Tax dept leans on 'Big Data' to mark out multiple PAN holders
To plug tax loopholes, the I-T department will use Big Data analytics to track down evaders by collecting information such as common address, mobile number and e-mail to establish relationship between their multiple PANs.
The department, with support from private firms, will analyse the voluminous data available post demonetisation for checking relationships between PAN holders.
The Managed Service Provider (MSP), which the I-T department plans to hire, will design and operationalise analytical solution that will help collating data, matching it and identifying relationships as well as clustering of PAN and non-PAN data, an official said.
The analytical solution would help the department gather data received from banks, post offices and other sources for linking of information and identification of duplicate details.

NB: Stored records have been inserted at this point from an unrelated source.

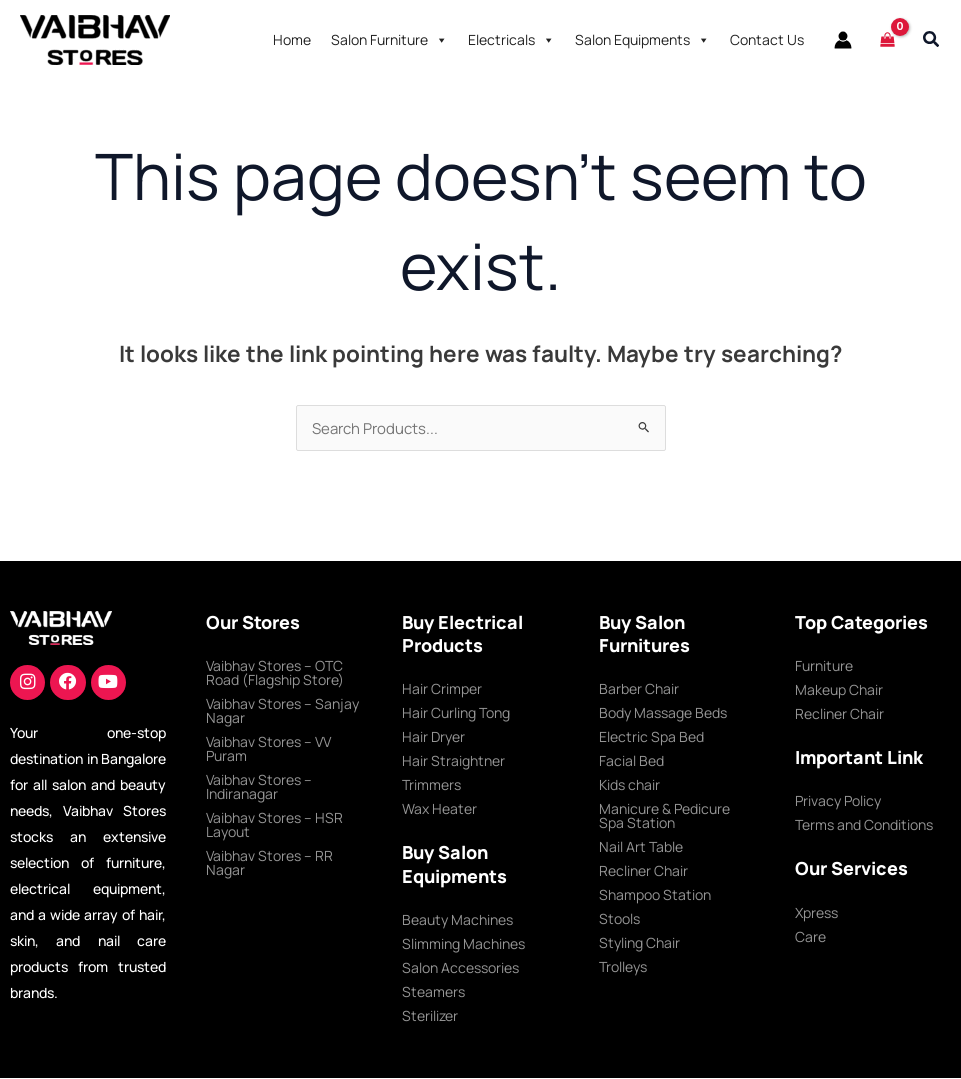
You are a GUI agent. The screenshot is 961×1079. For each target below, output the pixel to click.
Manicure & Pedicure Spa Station (664, 816)
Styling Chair (639, 943)
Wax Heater (439, 809)
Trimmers (431, 785)
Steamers (433, 992)
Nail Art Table (641, 847)
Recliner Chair (643, 871)
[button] (932, 40)
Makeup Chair (839, 690)
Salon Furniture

It will also identify records with errors or other defects for resubmission. "The data quality errors and defects will be communicated to the reporting person or entities, say, banks or post offices for correction and improving data quality," the official added.
The data integration and matching of the PAN based demonetisation information with that of I-T databases such as tax returns, TDS, third-party reporting, tax payments, would be used to build a comprehensive profile for the taxpayer.
It will help identify link between PAN holders on the basis of relationships (business association, asset and transactional association) available in various databases, the official said, adding that the analytics will do clustering of PAN-linked demonetised data using identified relationships as well as common address, mobile number, e-mail and bank branch.
Also, it will cluster non-PAN demonetised data using common name, address, mobile number, e-mail and bank branch.
Taxpayer segmentation on the basis of taxpayers' status, type of ITR form used, nature of business, taxpayer segment, age of the individual and compliance history will also have to be prepared.
It will prioritise demonetisation data based on taxpayer segment, relationships, clusters, rules and risk matrix.
"Different types of interventions (send e-mail, SMS, outbound call, letter, notice, verification, investigation) can be selected for taxpayer priority and segment," the official added.